START Source records

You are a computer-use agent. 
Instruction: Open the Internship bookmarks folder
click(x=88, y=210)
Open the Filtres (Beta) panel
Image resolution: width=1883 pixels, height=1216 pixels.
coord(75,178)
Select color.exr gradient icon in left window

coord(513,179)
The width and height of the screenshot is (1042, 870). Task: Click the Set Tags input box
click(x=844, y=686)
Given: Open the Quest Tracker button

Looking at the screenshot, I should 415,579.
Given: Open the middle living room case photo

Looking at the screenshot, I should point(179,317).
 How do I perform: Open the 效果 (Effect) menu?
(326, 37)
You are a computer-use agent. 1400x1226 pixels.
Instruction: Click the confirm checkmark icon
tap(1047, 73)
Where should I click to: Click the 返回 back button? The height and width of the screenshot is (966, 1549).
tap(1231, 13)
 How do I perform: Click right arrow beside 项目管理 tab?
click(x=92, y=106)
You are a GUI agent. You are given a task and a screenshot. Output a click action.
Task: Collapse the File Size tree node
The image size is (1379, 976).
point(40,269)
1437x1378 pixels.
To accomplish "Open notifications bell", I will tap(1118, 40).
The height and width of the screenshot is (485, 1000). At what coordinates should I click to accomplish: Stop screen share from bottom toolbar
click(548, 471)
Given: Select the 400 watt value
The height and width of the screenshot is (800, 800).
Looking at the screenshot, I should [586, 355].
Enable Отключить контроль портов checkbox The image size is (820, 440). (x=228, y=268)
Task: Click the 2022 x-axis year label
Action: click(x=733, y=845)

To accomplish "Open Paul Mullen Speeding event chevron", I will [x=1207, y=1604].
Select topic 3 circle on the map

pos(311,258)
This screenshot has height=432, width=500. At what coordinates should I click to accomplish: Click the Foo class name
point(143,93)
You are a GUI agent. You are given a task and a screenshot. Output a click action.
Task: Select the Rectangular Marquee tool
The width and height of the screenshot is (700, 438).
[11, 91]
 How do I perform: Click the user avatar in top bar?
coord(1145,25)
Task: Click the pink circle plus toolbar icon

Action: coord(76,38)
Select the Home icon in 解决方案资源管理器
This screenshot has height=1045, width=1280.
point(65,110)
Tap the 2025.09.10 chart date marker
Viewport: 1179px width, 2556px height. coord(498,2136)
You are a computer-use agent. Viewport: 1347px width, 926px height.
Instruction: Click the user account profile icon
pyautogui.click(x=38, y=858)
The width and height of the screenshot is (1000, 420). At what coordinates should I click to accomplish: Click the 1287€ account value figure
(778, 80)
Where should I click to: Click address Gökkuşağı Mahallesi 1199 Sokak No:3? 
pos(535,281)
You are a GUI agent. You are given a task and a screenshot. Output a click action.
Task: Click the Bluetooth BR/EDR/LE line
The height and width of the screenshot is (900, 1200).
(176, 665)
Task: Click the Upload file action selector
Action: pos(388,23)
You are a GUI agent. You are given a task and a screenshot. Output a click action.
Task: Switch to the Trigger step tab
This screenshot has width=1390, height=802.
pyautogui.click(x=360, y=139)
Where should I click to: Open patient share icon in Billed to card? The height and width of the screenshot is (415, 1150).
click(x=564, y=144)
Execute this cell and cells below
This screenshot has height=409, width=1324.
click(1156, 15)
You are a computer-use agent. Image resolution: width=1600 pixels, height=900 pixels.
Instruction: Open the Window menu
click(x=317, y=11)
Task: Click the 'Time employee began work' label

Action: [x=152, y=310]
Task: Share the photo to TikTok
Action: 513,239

END Source records

** Task instructions **
Go to the line in the material above that contains "The width and height of the screenshot is (1000, 420)." and copy exactly from there through the line that contains "Task: Click the Bluetooth BR/EDR/LE line", stopping after it.

** Response to this exercise **
The width and height of the screenshot is (1000, 420). At what coordinates should I click to accomplish: Click the 1287€ account value figure
(778, 80)
Where should I click to: Click address Gökkuşağı Mahallesi 1199 Sokak No:3? 
pos(535,281)
You are a GUI agent. You are given a task and a screenshot. Output a click action.
Task: Click the Bluetooth BR/EDR/LE line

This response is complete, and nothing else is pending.